Arizona Building Permit Timelines & Delays
Arizona has built one of the most aggressive anti-delay regimes in the country, in layers. The backbone is the licensing time-frames law (A.R.S. §9-835), which requires every city to publish an overall permit time frame and to refund all review and permit fees to the applicant if it misses that frame on a residential building or land-development application.
Arizona permitting, the figures
The key published figures for this jurisdiction — each cited to its official source.
What the data shows
Arizona's underlying engine is A.R.S. §9-835: cities must publish an overall permit time frame and, if they miss it on a residential building or land-development application (or over-ask for corrections), refund all review and permit fees to the applicant (A.R.S. §9-835(K)).
SB 1162 (2024) added a residential-zoning shot clock (30 days to determine administrative completeness, then 180 days to approve or deny) codified at A.R.S. §9-462.11, with municipalities required to adopt conforming ordinances by January 1, 2025.
SB 1566, signed June 2, 2026, lets the Attorney General fine a city $5,000 per violation for 'maliciously' delaying a single-family homebuilding application, defined to include exceeding twice the city's own adopted time frame or imposing requirements not authorized by law, with good-faith errors and resource constraints exempt (Ariz. SB 1566, 2026).
Separately, Arizona's 2024 housing laws require larger cities to permit accessory dwelling units (HB 2720) and middle housing such as duplexes through fourplexes (HB 2721), broadening what can be built by right (Ariz. HB 2720 / HB 2721, 2024).
Most delay accumulates before technical review
The data points to the same lever everywhere: most delay accumulates before technical review, in completeness and resubmittal cycles. Permittable's Permit Review Diagnostic checks your plans against applicable codes and common reviewer issues before you submit — so your package is more likely to clear on the first pass.
Arizona permitting: FAQ
Does Arizona penalize cities for permit delays?
Yes, in two ways. Under the licensing time-frames law (A.R.S. §9-835), a city that misses its published overall time frame on a residential building or land-development application must refund all review and permit fees. And under SB 1566 (2026), the Attorney General can fine a city $5,000 per violation for 'maliciously' delaying a single-family homebuilding application, for example, by exceeding twice its own adopted time frame or enforcing unauthorized rules.
What is Arizona's permit 'shot clock'?
SB 1162 (2024), codified at A.R.S. §9-462.11, gives a municipality 30 days to determine whether a residential-zoning application is administratively complete, then 180 days to approve or deny it. Cities had to adopt conforming ordinances by January 1, 2025. It applies to residential zoning applications, with exemptions for historic districts and planned-area developments.
What counts as 'malicious' delay under SB 1566?
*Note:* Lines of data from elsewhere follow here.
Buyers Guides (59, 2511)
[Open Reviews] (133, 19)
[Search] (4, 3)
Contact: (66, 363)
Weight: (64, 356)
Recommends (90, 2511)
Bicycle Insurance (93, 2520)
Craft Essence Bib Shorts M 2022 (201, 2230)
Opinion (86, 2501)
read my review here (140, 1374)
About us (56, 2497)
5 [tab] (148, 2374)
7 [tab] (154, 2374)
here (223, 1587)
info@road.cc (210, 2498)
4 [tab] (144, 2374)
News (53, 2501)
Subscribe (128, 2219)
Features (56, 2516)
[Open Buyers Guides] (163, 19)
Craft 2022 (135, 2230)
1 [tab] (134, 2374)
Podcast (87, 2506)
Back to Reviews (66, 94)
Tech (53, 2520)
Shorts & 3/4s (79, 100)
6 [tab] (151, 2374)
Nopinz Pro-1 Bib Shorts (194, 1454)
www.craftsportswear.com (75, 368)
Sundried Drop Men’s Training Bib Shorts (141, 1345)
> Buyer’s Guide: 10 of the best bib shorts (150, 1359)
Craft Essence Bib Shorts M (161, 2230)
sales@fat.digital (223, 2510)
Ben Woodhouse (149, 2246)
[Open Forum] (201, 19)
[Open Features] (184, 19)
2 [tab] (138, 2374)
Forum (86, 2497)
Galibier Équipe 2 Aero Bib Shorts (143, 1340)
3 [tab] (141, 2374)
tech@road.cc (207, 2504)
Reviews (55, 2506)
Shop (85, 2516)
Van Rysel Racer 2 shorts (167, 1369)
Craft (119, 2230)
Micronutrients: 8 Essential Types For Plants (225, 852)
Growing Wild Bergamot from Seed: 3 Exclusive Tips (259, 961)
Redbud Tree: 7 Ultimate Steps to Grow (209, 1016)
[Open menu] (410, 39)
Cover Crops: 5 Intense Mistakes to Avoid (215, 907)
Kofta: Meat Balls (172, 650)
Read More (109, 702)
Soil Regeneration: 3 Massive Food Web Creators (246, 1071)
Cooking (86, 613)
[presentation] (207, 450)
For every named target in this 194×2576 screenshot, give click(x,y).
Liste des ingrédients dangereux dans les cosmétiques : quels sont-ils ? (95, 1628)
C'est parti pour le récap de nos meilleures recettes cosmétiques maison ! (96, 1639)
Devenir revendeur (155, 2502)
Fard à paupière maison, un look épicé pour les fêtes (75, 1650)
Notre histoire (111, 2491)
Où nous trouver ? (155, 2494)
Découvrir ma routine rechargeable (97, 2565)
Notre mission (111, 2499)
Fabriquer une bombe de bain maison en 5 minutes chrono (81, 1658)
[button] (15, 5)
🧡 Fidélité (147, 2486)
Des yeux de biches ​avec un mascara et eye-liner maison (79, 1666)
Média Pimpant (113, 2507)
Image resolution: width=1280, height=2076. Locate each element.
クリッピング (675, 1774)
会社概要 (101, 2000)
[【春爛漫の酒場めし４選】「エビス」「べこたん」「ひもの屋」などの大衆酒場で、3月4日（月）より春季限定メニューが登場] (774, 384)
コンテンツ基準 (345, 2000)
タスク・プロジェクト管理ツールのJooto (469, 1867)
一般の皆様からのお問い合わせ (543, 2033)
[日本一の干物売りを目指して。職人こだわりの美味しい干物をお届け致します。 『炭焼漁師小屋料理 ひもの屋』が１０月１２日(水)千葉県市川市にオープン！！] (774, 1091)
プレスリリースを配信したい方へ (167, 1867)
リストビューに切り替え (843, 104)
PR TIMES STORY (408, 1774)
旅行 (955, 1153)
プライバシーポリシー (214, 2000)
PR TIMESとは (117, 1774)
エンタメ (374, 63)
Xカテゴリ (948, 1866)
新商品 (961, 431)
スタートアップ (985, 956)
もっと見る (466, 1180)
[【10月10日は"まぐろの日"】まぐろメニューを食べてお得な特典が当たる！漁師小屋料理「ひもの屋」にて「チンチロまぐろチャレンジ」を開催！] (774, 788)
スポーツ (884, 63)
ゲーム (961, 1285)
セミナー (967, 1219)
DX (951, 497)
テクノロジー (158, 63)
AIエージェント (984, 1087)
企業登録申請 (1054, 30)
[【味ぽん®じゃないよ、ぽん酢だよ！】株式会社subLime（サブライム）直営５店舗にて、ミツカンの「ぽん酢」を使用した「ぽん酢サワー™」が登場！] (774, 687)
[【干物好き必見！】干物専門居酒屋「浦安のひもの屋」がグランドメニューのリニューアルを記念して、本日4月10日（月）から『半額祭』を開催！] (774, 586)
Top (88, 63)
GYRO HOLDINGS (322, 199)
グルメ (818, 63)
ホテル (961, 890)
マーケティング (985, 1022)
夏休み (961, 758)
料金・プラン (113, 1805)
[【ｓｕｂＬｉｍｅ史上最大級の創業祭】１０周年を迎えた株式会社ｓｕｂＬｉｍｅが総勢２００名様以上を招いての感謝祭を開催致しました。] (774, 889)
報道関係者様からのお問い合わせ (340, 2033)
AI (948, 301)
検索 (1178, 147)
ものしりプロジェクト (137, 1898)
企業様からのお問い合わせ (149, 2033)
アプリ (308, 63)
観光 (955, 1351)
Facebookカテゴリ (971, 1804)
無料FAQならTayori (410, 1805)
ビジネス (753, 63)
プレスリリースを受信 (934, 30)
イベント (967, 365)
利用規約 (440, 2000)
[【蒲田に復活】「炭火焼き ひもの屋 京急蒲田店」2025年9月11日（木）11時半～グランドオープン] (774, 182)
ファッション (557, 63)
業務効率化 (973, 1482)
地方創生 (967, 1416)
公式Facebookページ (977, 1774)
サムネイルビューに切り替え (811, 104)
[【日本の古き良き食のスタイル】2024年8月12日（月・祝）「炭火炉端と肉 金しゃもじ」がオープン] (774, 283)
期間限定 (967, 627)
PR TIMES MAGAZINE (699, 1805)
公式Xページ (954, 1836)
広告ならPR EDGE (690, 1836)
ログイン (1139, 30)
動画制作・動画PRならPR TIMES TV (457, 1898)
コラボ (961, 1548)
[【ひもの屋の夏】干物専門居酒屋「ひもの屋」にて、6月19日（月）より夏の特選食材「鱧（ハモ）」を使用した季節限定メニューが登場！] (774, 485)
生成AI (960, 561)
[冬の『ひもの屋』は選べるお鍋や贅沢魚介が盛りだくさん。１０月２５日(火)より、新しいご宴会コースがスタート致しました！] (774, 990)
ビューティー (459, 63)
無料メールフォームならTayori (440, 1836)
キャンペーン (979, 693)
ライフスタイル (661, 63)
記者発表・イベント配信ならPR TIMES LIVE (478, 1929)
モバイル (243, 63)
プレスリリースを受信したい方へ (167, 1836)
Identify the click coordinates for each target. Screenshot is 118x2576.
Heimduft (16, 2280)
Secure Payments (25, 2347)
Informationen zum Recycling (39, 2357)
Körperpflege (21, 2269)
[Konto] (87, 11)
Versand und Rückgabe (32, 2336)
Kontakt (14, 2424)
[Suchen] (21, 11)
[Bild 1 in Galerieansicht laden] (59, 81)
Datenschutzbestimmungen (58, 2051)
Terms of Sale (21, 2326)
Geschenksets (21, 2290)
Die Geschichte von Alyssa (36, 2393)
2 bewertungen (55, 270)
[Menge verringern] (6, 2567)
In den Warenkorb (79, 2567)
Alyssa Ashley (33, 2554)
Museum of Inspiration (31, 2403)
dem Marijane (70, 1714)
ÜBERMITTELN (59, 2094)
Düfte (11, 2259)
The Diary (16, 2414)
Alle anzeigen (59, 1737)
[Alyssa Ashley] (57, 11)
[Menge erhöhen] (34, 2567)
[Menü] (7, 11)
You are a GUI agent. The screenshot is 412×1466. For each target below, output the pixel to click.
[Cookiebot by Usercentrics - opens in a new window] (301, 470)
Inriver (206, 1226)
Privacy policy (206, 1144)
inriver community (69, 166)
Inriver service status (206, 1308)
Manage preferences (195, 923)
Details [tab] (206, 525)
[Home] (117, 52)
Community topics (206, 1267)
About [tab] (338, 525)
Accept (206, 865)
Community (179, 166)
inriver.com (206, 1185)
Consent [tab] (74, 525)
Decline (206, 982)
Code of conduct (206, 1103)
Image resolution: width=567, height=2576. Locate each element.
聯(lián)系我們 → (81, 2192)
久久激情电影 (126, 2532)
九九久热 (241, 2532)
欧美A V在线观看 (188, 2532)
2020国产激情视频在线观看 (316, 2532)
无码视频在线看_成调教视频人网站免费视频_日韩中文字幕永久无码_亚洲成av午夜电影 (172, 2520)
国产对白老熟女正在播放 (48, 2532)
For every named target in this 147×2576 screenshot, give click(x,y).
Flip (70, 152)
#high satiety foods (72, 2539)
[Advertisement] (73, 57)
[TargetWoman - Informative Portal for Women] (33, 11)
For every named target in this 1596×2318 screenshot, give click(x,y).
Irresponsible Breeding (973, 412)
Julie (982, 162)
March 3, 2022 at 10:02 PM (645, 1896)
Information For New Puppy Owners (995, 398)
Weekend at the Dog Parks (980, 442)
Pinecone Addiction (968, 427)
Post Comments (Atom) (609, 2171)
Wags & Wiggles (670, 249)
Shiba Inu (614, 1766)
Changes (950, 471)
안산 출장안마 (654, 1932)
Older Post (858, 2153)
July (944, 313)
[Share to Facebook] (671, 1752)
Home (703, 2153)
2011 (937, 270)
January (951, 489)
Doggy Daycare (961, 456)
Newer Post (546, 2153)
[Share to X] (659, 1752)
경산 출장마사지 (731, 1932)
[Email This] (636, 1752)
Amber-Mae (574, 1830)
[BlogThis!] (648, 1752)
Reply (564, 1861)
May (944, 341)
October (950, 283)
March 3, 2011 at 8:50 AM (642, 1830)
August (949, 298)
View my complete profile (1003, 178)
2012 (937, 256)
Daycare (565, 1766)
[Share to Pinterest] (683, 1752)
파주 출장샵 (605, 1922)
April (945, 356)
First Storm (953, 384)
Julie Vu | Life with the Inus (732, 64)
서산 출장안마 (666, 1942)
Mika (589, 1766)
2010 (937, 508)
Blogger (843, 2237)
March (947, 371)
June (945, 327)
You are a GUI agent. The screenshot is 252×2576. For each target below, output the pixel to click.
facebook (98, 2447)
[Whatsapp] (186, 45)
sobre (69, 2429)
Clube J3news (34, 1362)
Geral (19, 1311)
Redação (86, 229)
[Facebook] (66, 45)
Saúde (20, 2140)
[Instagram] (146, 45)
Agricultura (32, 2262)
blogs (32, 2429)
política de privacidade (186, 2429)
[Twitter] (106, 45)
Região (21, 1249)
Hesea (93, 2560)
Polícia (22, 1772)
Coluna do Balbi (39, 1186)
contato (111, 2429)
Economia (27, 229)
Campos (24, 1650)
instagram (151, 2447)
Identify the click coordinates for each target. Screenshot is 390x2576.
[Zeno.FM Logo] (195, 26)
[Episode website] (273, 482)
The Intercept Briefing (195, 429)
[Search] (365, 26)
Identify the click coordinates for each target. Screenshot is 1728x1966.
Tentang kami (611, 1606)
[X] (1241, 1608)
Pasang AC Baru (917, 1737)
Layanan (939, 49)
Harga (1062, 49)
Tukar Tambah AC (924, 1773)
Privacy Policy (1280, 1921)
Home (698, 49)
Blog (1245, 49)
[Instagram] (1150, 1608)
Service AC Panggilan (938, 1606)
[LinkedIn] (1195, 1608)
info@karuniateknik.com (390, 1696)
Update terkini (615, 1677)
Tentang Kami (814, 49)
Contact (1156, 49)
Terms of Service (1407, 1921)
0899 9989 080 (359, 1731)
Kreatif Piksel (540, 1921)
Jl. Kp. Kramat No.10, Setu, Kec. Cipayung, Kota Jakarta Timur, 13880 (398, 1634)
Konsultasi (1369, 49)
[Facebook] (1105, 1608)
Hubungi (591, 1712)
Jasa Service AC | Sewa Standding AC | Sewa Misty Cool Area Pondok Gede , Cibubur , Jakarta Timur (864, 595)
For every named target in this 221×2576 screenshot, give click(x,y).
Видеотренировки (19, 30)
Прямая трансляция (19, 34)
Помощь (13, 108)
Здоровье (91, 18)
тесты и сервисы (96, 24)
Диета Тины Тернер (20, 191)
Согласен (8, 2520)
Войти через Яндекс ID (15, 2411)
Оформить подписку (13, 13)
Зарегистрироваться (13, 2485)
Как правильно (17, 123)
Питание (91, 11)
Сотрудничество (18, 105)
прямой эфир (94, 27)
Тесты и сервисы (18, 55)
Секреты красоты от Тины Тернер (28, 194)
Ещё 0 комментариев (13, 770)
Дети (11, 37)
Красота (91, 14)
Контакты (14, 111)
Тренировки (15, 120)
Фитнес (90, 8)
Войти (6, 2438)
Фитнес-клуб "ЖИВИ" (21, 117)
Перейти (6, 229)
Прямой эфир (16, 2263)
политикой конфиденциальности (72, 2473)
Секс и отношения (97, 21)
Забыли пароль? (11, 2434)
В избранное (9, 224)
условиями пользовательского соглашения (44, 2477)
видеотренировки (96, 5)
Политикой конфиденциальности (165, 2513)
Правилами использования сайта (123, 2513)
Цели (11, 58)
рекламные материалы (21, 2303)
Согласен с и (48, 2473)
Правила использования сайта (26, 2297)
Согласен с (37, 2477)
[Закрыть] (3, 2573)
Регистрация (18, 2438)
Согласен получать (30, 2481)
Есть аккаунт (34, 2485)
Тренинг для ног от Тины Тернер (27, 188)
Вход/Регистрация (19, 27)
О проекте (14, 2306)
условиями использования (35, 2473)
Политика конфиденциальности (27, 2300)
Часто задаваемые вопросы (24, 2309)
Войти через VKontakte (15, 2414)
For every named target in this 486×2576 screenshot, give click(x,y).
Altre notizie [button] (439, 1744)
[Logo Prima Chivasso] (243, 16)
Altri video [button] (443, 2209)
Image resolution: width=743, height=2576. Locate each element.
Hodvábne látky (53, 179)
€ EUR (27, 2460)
The law (signed June 2, 2026) defines it to include delaying a single-family homebuilding application beyond twice the government's adopted time frame, imposing requirements not authorized by law, or basing the delay on other pending applications, while exempting good-faith errors and genuine resource constraints. A property owner with a pending application can complain to the Attorney General, who may seek the $5,000-per-violation penalty, and courts must hold an initial case-management conference within 10 days.
Are these measured outcomes or just the law?
Just the law. These are statutory deadlines and penalties; Arizona does not publish measured statewide compliance or approval-time data, so there's no observed 'how often cities actually hit the clock' figure to cite, only the rules themselves and their enforcement mechanisms.
Sources
All figures on this page are drawn from A.R.S. §9-462.11, §9-835 & SB 1566: permit deadlines and delay penalty — Arizona State Legislature. Arizona's residential-zoning shot clock (SB 1162, 2024 → A.R.S. §9-462.11: 30-day completeness, 180-day decision), the licensing time-frames law with a full fee-refund penalty (A.R.S. §9-835), and SB 1566 (2026), which adds a $5,000 Attorney-General-enforced civil penalty for 'malicious' permit delay plus expedited judicial review. www.azleg.gov/ars/9/00462-11.htm. Specific tables, reports, and pages are cited inline with each figure above.
These are statutory deadlines and penalties, not measured outcomes: Arizona publishes no aggregated compliance or approval-time data, so every figure here is a legal target, not observed performance. SB 1162 is a 2024 enactment (Ch. 172) with a January 1, 2025 municipal-adoption deadline; SB 1566 was signed June 2, 2026. The §9-462.11 shot clock governs residential zoning applications specifically; the §9-835 fee-refund penalty governs the broader licensing time frame.